The patient had a rough recovery. The operation had sapped his strength. His hiccups did improve—somewhat—but they did not go away, at least not during the time I knew him, while he was still in the hospital. Before sending him back home, across the country, his neurosurgeon hoped the patient would tell his story at the weekly teaching conference that we shared with our neurology and neuropathology colleagues. He would be a great teaching case, and he presented the perfect opportunity to highlight a complex and delicate operation.
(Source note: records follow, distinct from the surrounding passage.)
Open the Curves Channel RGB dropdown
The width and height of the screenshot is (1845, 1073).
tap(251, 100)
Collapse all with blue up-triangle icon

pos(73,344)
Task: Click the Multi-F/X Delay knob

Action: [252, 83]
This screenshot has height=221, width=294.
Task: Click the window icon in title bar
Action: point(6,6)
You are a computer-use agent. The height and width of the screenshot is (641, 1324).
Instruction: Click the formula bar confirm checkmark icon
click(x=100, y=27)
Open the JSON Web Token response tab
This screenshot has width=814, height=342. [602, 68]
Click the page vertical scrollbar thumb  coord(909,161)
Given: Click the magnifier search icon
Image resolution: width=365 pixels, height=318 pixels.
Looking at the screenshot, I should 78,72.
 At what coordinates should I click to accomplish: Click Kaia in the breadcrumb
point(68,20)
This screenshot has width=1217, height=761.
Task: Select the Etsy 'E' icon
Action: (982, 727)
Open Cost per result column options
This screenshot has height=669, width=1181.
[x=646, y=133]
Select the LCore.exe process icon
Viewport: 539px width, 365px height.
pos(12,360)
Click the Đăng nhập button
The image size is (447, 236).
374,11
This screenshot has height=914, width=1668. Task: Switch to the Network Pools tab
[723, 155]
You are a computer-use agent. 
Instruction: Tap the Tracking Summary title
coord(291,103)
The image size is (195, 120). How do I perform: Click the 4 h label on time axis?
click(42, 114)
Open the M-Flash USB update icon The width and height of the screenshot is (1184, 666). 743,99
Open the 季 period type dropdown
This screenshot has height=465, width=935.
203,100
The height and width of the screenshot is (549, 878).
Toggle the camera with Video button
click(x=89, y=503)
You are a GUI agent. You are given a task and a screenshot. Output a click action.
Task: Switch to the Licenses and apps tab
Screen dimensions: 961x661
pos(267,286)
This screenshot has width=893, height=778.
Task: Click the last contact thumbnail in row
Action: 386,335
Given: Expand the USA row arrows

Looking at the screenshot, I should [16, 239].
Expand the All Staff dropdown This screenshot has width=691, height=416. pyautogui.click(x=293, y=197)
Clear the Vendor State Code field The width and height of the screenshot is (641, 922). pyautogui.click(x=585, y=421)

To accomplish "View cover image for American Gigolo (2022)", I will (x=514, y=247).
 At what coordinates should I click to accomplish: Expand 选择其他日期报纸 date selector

The patient agreed, and I was chosen to present his story and treatment in the usual format, with the patient up in front of the room facing the audience and the attending neurosurgeon seated in the front row, available for comments and questions from the audience.

The only wrinkle in our plan was that the patient looked and felt as if he had just been put through the wringer. He was elderly and hadn’t yet bounced back after this major ordeal. He had already stayed in the hospital longer than we had predicted. He was still too weak to walk long distances or to stand for any length of time. I would need to transport him to the conference in a wheelchair.

The neurosurgeon had arrived at the conference room a few minutes early, and I showed up not too long afterward, wheeling the patient along. Upon our arrival, my attending jumped out of his seat and rushed over to us. He whispered to me: “We can’t have him sitting in a wheelchair like that in front of everybody. Let’s have him stand.”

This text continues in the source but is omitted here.